Requirement: Nothing should be dropped or changed: copy every line of the listing.

Source material:
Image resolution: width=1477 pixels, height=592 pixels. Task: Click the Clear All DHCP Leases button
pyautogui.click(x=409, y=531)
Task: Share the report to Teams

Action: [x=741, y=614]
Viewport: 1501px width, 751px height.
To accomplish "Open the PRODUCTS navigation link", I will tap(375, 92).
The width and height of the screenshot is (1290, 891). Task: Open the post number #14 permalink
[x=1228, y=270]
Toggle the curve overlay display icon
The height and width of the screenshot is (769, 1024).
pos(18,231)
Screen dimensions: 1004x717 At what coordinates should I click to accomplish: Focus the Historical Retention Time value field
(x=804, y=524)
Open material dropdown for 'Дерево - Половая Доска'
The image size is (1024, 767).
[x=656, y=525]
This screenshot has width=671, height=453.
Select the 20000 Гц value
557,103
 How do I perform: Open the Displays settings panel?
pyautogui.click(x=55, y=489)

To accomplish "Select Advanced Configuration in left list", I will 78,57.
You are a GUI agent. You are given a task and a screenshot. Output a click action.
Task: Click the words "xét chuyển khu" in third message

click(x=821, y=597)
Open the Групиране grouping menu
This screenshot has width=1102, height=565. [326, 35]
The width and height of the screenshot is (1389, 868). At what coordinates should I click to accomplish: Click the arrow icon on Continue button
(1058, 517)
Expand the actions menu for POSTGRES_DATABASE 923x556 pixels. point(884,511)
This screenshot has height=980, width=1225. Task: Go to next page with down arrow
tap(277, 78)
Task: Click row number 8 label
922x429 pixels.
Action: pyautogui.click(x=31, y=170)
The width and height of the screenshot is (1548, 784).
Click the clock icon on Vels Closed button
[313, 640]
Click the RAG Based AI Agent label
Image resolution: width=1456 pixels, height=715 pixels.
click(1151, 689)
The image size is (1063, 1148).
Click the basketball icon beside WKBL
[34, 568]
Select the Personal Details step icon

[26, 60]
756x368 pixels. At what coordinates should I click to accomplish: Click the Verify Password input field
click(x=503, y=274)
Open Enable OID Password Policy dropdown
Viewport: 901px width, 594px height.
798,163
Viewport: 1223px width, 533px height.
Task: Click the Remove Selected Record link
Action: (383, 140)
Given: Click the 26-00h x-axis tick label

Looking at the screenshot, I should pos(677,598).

Solution to this exercise:
Image resolution: width=1477 pixels, height=592 pixels. Task: Click the Clear All DHCP Leases button
pyautogui.click(x=409, y=531)
Task: Share the report to Teams

Action: [x=741, y=614]
Viewport: 1501px width, 751px height.
To accomplish "Open the PRODUCTS navigation link", I will tap(375, 92).
The width and height of the screenshot is (1290, 891). Task: Open the post number #14 permalink
[x=1228, y=270]
Toggle the curve overlay display icon
The height and width of the screenshot is (769, 1024).
pos(18,231)
Screen dimensions: 1004x717 At what coordinates should I click to accomplish: Focus the Historical Retention Time value field
(x=804, y=524)
Open material dropdown for 'Дерево - Половая Доска'
The image size is (1024, 767).
[x=656, y=525]
This screenshot has width=671, height=453.
Select the 20000 Гц value
557,103
 How do I perform: Open the Displays settings panel?
pyautogui.click(x=55, y=489)

To accomplish "Select Advanced Configuration in left list", I will 78,57.
You are a GUI agent. You are given a task and a screenshot. Output a click action.
Task: Click the words "xét chuyển khu" in third message

click(x=821, y=597)
Open the Групиране grouping menu
This screenshot has width=1102, height=565. [326, 35]
The width and height of the screenshot is (1389, 868). At what coordinates should I click to accomplish: Click the arrow icon on Continue button
(1058, 517)
Expand the actions menu for POSTGRES_DATABASE 923x556 pixels. point(884,511)
This screenshot has height=980, width=1225. Task: Go to next page with down arrow
tap(277, 78)
Task: Click row number 8 label
922x429 pixels.
Action: pyautogui.click(x=31, y=170)
The width and height of the screenshot is (1548, 784).
Click the clock icon on Vels Closed button
[313, 640]
Click the RAG Based AI Agent label
Image resolution: width=1456 pixels, height=715 pixels.
click(1151, 689)
The image size is (1063, 1148).
Click the basketball icon beside WKBL
[34, 568]
Select the Personal Details step icon

[26, 60]
756x368 pixels. At what coordinates should I click to accomplish: Click the Verify Password input field
click(x=503, y=274)
Open Enable OID Password Policy dropdown
Viewport: 901px width, 594px height.
798,163
Viewport: 1223px width, 533px height.
Task: Click the Remove Selected Record link
Action: (383, 140)
Given: Click the 26-00h x-axis tick label

Looking at the screenshot, I should pos(677,598).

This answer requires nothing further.